El día de ayer en el café de mi amistad, mencionamos la palabra “resonancia” como una cualidad de nuestros actos, propagándose por medio de la física de la vida hasta los bordes de la existencia. Los ejercicios letrados de mis estudiantes los percibo como una magnífica percusión de unos tambores de guerra. La pedagogía no es otra cosa sino una batalla, un enfrentamiento, un medirse de fuerzas con el oponente. Solo con este toque de belicismo la experiencia educativa ofrece atractivo y asombro. El maestro debe oponer la fuerza suficiente para contenerlos en la medida de sus límites, pues ellos cuentan con la capacidad de derrotarlo y aplastarlo.

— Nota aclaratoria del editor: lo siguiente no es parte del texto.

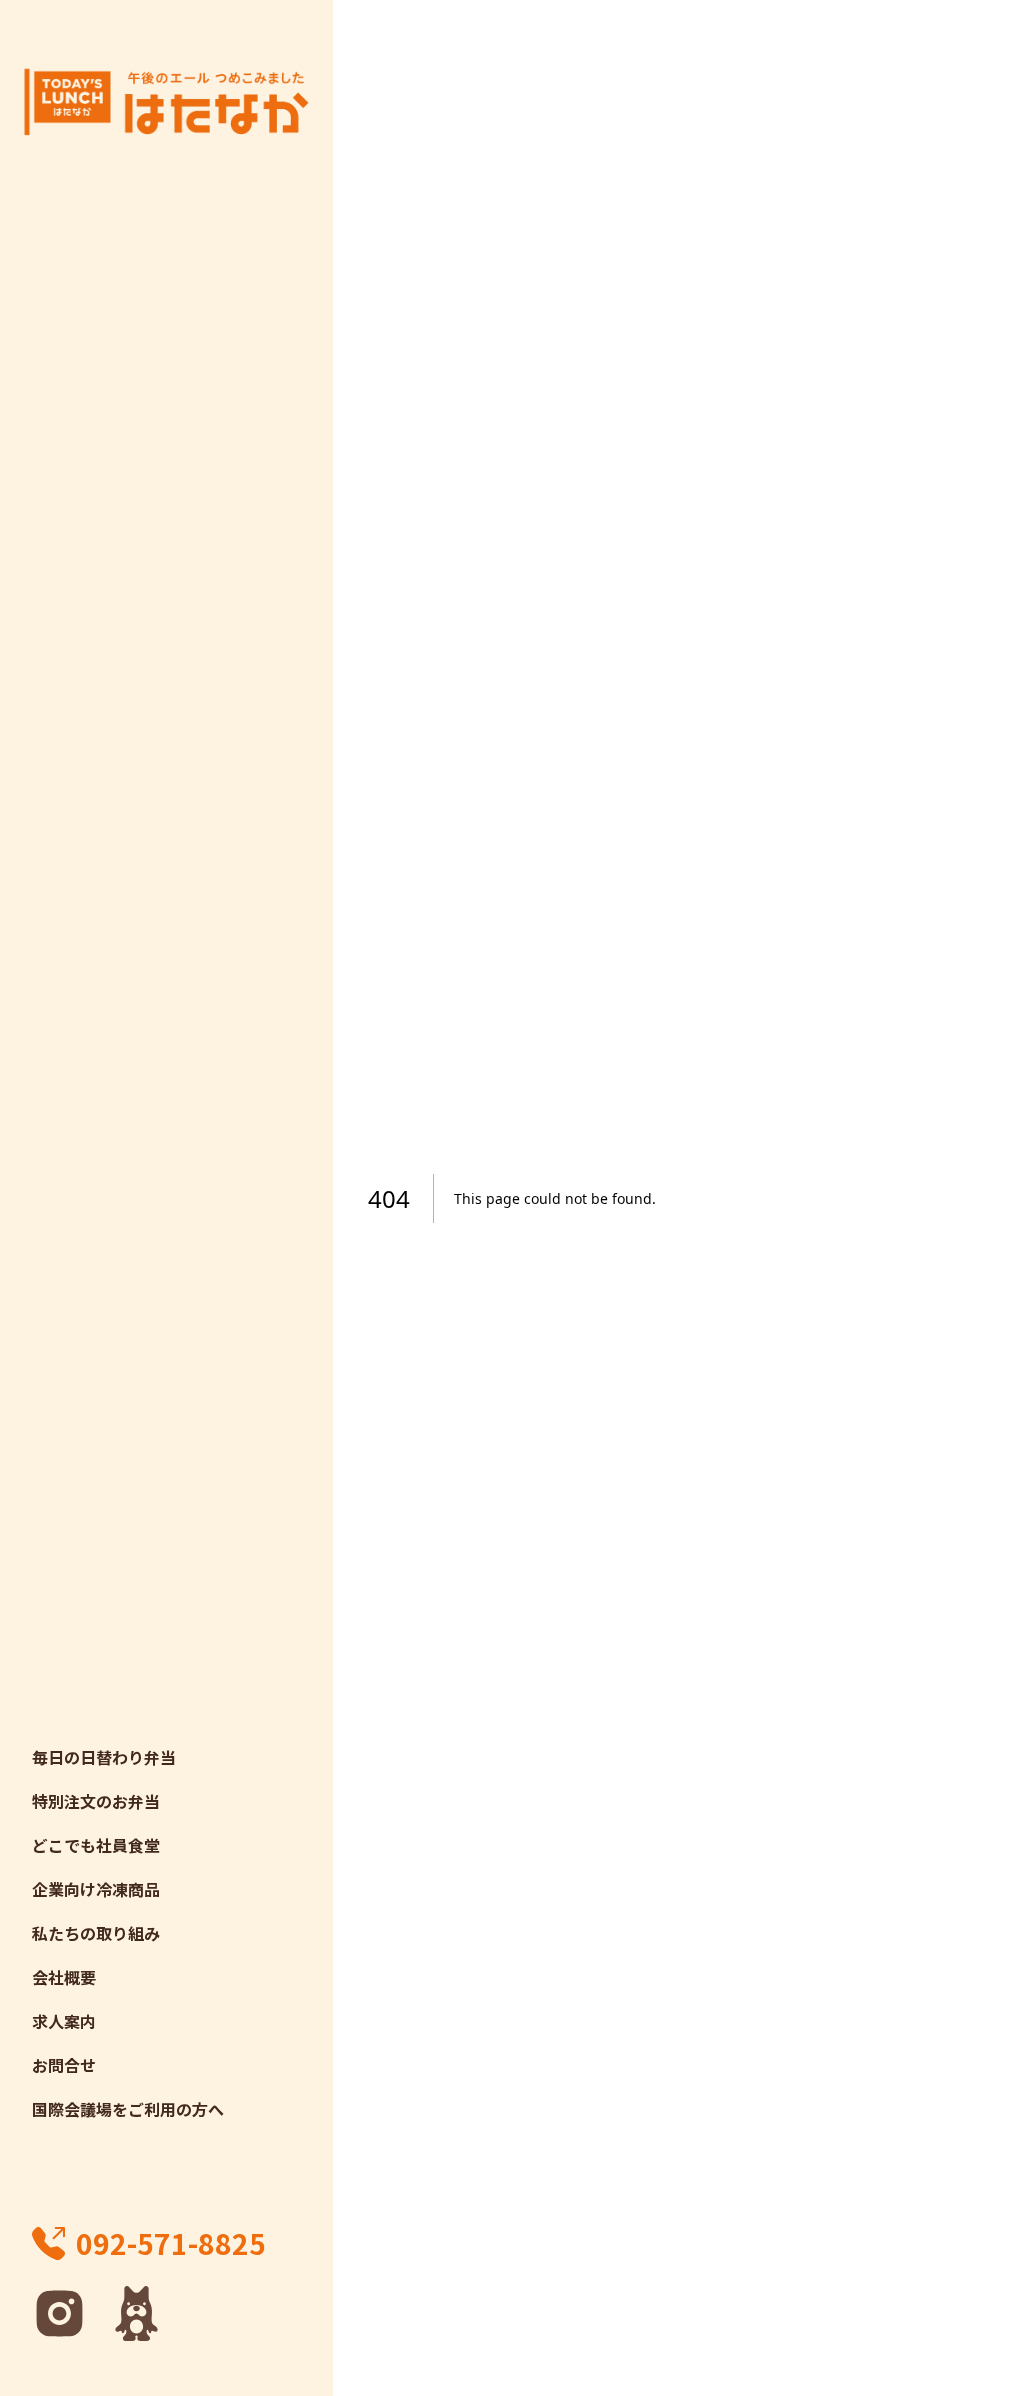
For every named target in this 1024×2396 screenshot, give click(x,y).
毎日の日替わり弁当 (104, 1757)
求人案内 (64, 2021)
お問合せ (64, 2065)
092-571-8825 (171, 2243)
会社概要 (64, 1977)
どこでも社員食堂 (96, 1845)
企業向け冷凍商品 (96, 1889)
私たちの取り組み (96, 1933)
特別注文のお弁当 (96, 1801)
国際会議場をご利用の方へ (128, 2109)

Los estudiantes deberían dedicarse a eso, a hacer naufragar a sus profesores en las islas de la derrota. Los jóvenes, por su mera virtud de la edad, tienen una estrella brillantísima y majestuosa en sus ojos y sus corazones.
Si algún lector de la columna me preguntara qué es la verdad, o dónde está la verdad, yo respondería con una imagen. Dónde no podemos ver la verdad si no es en la capacidad de distinguir las cosas como son, ajenas a lo que creemos que son, despojadas de todo juicio exterior. Y cómo no podemos conseguirlo si no es por medio del fortalecimiento de nuestro corazón y mirada para apreciar las cosas sin modificarlas a nuestra voluntad. Si la paz anida en nuestra mente, la memoria, la voluntad y el entendimiento sabrán reconocer los objetos tal como aparecen. Esta enseñanza la he recogido de mis estudiantes. Sus observaciones serenas y bondadosas, han arrojado luz sobre el escenario del restaurante de José. La dama y el hombre conversan en la barra. La luz de la tarde, cansada, se desploma en la ventana y corta con su juego de sombras las mesas y las sillas. La dama mira a José cuando él se ha dado la vuelta. Él la sigue mirando aunque le ha dado la espalda. Un cliente acaba de cruzar el umbral del restaurante. Esa tarde de Colombia, tan simple e intrascendente para el orden mundial, sigue doliéndole a todos los lectores.